In my own experience as a marathon runner, I’ve seen this process unfold in this exact way. Early on as I experienced a significant amount of improvement from one marathon to the next, I began to realize that getting a BQ was becoming more and more of a realistic possibility. Accordingly, I set my sights on it, chose a race and started training in anticipation of getting that first BQ. By the time the race day arrived, I had trained hard, I was fit and I thought that I was ready to go. Except that I wasn’t. Somewhere along the way I had allowed myself to think that I had something to prove; that I wouldn’t be a real marathoner until I had a BQ to show for it.

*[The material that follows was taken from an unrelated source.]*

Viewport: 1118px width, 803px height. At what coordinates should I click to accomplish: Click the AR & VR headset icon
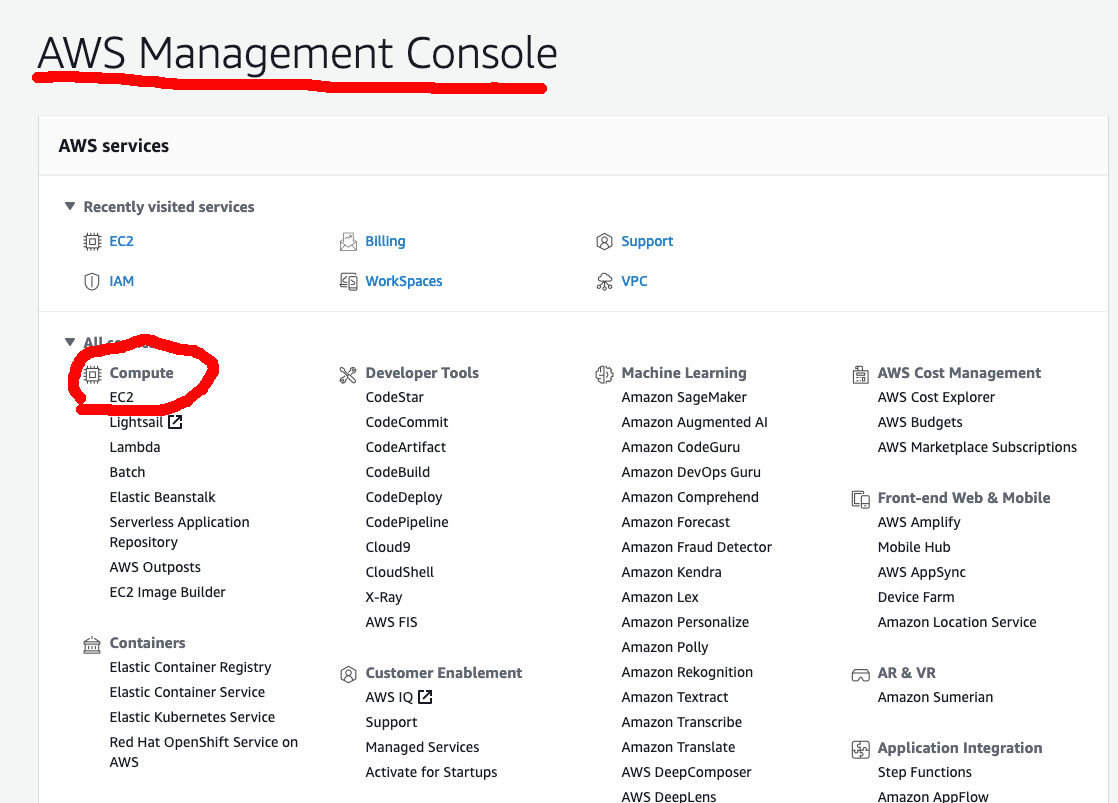coord(860,674)
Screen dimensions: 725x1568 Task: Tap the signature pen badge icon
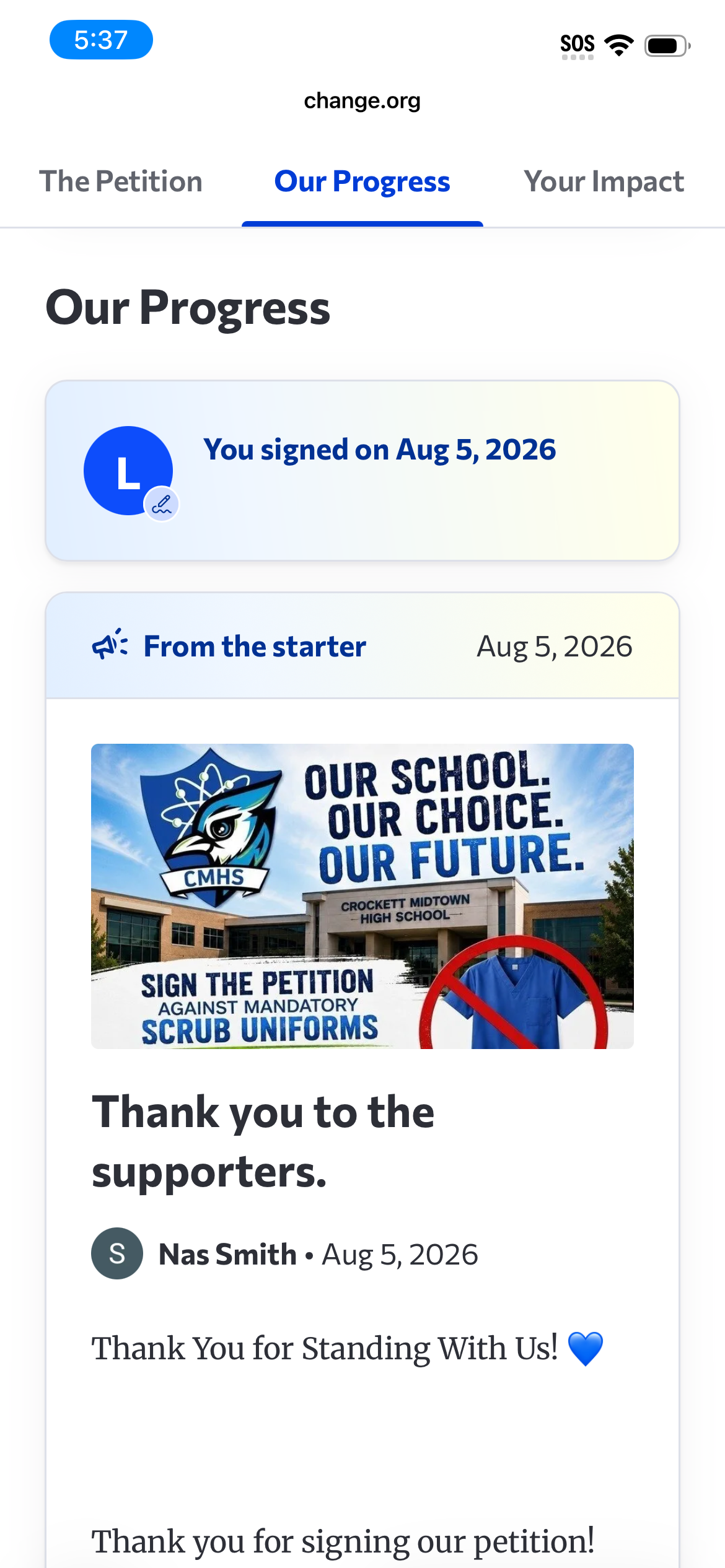tap(162, 505)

I crumbled under the pressure that day and left devastated after an epic collapse, coming in well over 10 minutes slower than my goal time.

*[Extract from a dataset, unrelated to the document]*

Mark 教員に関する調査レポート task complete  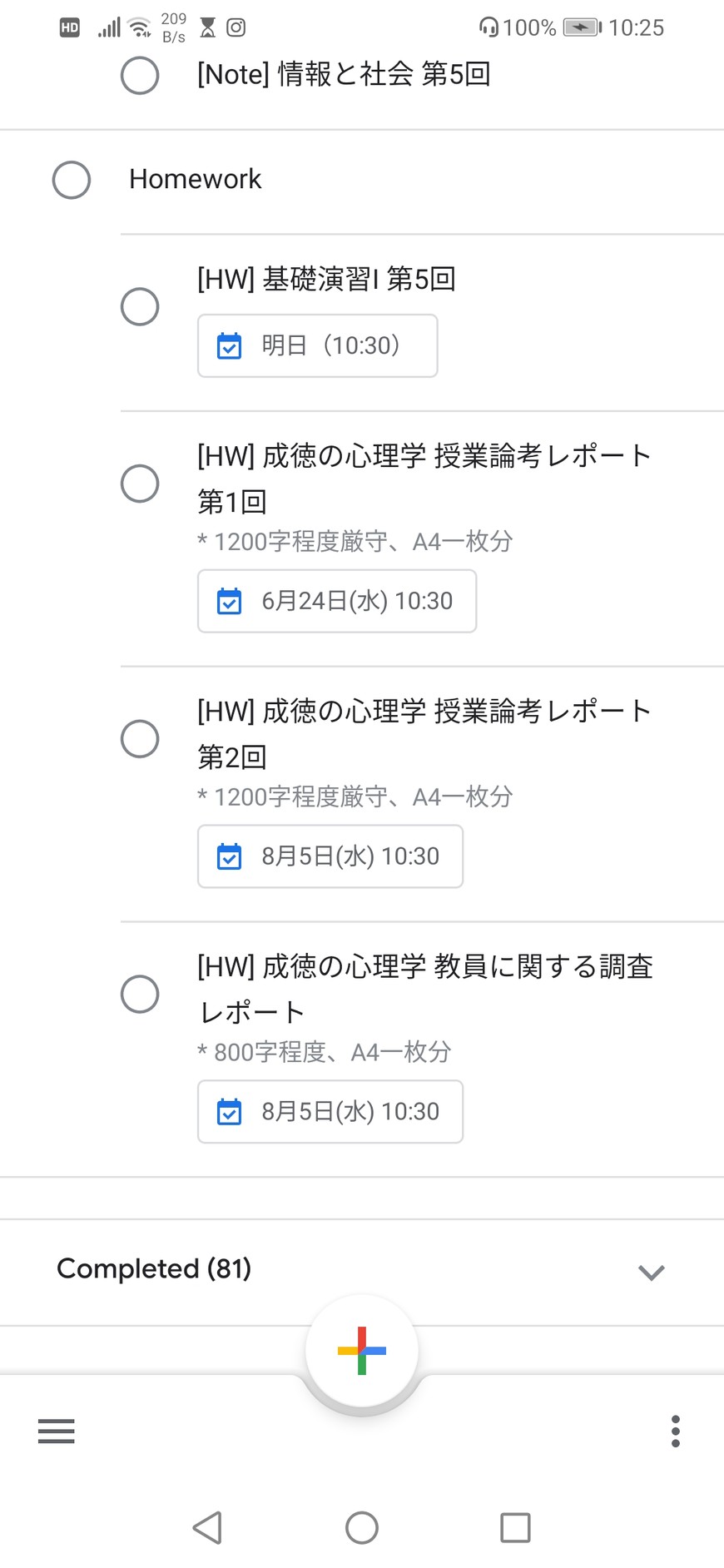tap(140, 994)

As painful as that race experience was for me, something great came as a result. While I had clearly learned a lot about how I had approached my training leading up to the race along with what I would need to improve in order to reach my goal, the greater lesson for me came in the form of the power of letting go. In the days after my failed BQ attempt, I came to the realization that even if my window of opportunity to qualify for Boston had come and gone, I would be perfectly fine with all that I had accomplished and gained from running to that point. I still believed there was plenty more to be gained, but I felt a peace about what I had accomplished to that point on my running journey. I started to formulate a plan that included at least two BQ attempts the following year; with time for a third attempt should I need it. I resumed training and showed up ready to race four months later knowing that I was in better shape, but also knowing that if the day didn’t go my way it would be alright—I’d get what I needed for Boston down the road.
I got what I needed for Boston that day, and then some. I learned that there is power in letting go of the pressure and the expectations that we place upon ourselves. I learned that ironically, perhaps our best results come when we take the time to honestly assess what is behind our lofty running goals, dig a little deeper, then let go and enjoy the process.
What has your experience been with setting lofty running goals? What are the reasons behind those goals? And more importantly, are you ready to let go?